Overview and Goals of the Project

This project was a research-intensive proof of concept for a feature that would expand the reader mode to content beyond articles, for one of many Mozilla projects. We set out to solve the problem of how to “put the internet back in the hands of the user”, as web pages are often bloated with unnecessary content that degrades the user experience.

In developing nations with low-powered smartphones and slow internet connections, this can incur a high computing cost on browsing and affect battery life. In our research we divided the problem into four main areas: the quality of the user’s internet connection, the target device of the user, what content is important to the user, and is the data accessible to those with disabilities.

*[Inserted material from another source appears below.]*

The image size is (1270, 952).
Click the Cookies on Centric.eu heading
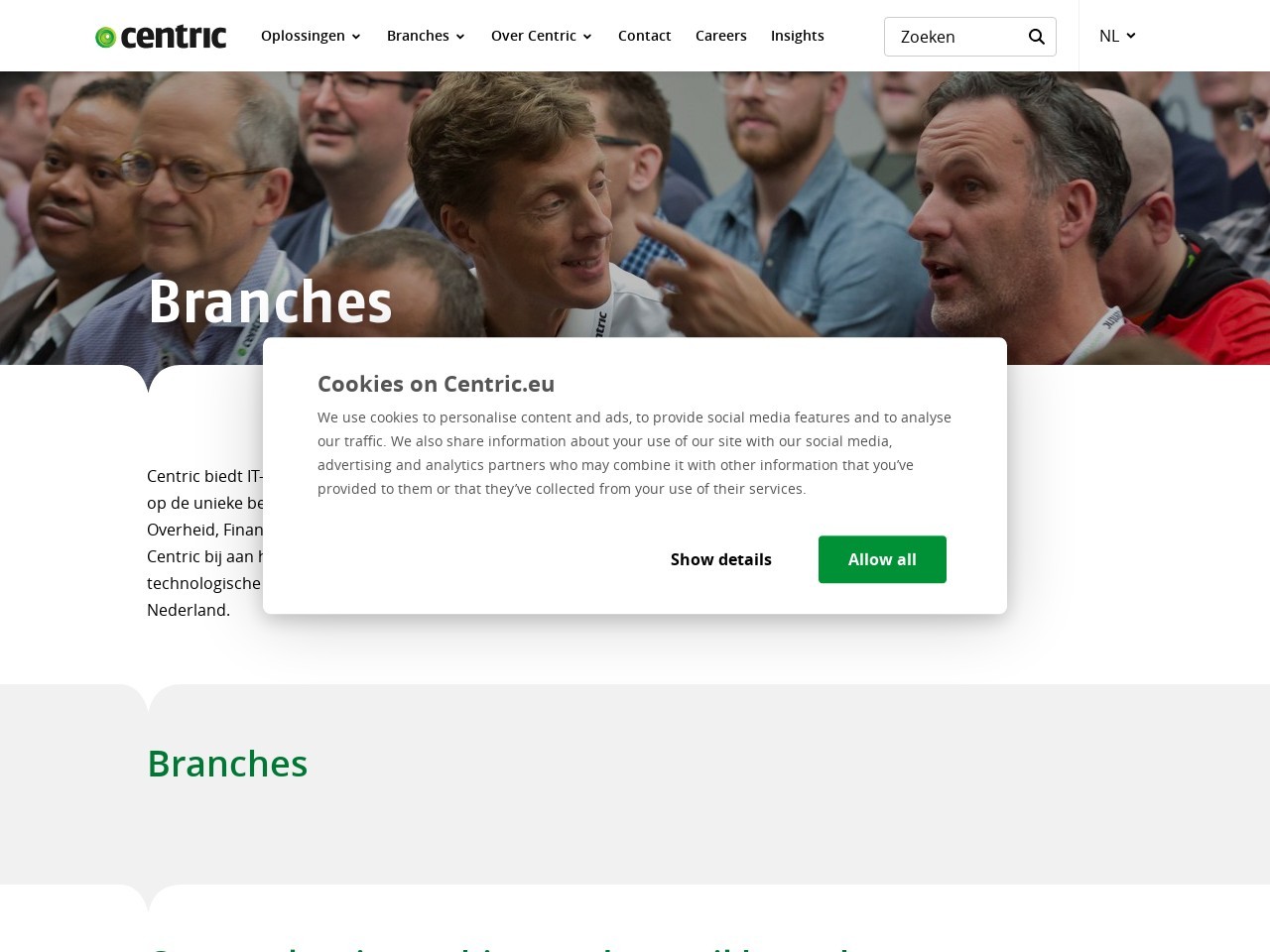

For example, the graph below shows that the difference on one of the web pages tested with and without reader mode was nearly 6mb.

Data Usage

By understanding what part of a web page is content and what is not, we can limit data usage, by only downloading the relevant content. In addition, if we can grab only what’s necessary from a site, it opens the possibility of the user’s device optimizing the view of this data.

This transformation of the data for contextual presentation can be used to improve accessibility, or enable alternate browser models. We outline several possible efficient methods of content analysis. Ultimately, we found that currently available tools solve only a subset of the problems identified. However, by utilizing several of these tools and the concepts explored in our research paper, we believe it is possible to implement such a feature.

What does this mean for an everyday web developer? Imagine smarter tooling for content analysis, detection, and optimization that could be built as advanced features of the browser in the near future. Imagine developer tools that would make building website accessibility and platform-specific features far easier and less costly than it is today.

Read on to learn more about our findings and the research we designed to test our ideas.

Installation & Usage

The process outlined in our paper is referred to as “Minimum Contextualization”, or contextualization for short. This process is split into three main phases: Content analysis, content filtration and content transformation. Each of these phases has several steps.

Phoenix-node is a command line application written in Node.js that we developed to analyze HTML document structure. It relies on Node.js 4.0+, the npm package manager, and the jsdom npm package and its dependencies.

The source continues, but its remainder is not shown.